Geslachtsnaam, de belangrijkste pijler van het familierecht
11 May 2021, 10:42
foto


Elk kind heeft het onvervreemdbare recht op een geslachtsnaam, dat verankerd is in de nationale wetgeving en internationale verdragen. In dit artikel sta ik kort stil bij dit fundamenteel recht en nodig ik vakgenoten uit om hierover meer uitleg te geven aan het volk van Suriname.

Allereerst een aantal wetsartikelen als uitleg

Zo volgt uit artikel 8 van het Europees Verdrag voor de Rechten van de Mens (EVRM), dat elk individu het recht heeft op een naam als middel tot persoonlijke identificatie en binding aan een familie, groep, land, streek, etc.

Artikel 3, lid 1 van het Internationaal Verdrag inzake de Rechten van het Kind (IVRK) luidt: “Bij alle maatregelen betreffende kinderen, ongeacht of deze worden genomen voor maatschappelijk welzijn of door rechterlijke instanties, bestuurlijke autoriteiten of wetgevende lichaam, vormen de belangen van het kind de eerste overweging”.  

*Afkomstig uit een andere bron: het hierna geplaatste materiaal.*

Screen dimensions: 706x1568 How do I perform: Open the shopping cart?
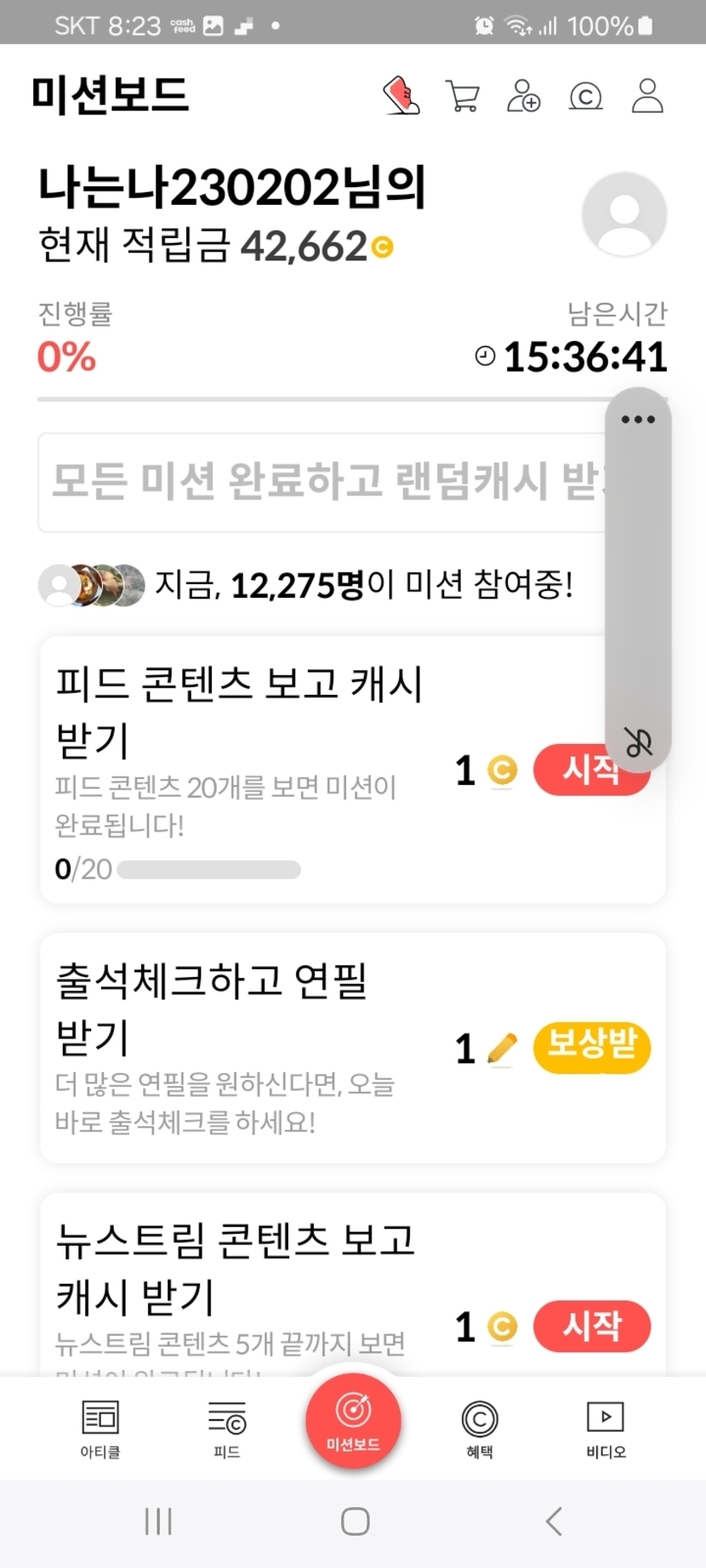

Artikel 7, lid 1 van het IVRK luidt: “Het kind wordt onmiddellijk na de geboorte ingeschreven en heeft vanaf de geboorte het recht op een naam, het recht een nationaliteit te verwerven en, voor zover mogelijk, het recht zijn of haar ouders te kennen, en door hen te worden verzorgd”.

Artikel 8, lid 1 van het IVRK luidt: “De Staten die partij zijn, verbinden zich tot eerbiediging van het recht van het kind zijn of haar identiteit te behouden, met inbegrip van nationaliteit, naam en familiebetrekkingen zoals wettelijk erkend, zonder onrechtmatige inmenging”.

Artikel 24, lid 2 van het Internationaal Verdrag inzake Burgerrechten en Politieke Rechten (BUPO) bepaalt: “Elk kind heeft, zonder onderscheid naar ras, huidskleur, geslacht, taal, godsdienst, nationale of maatschappelijke afkomst, eigendom of geboorte, recht op die beschermende maatregelen van de zijde van het gezin waartoe het behoort, de gemeenschap en de Staat, waarop het in verband met zijn minderjarigheid recht heeft”. En lid 2 bepaalt: “Elk kind wordt onmiddellijk na de geboorte ingeschreven en krijgt een naam”.
 
Artikel 56a van het Surinaamse Burgerlijk Wetboek, boek 1, luidt: “Wettige en door de vader erkende onwettige kinderen dragen de geslachtsnaam van de vader; onwettige, niet door de vader erkende kinderen, die van de moeder”.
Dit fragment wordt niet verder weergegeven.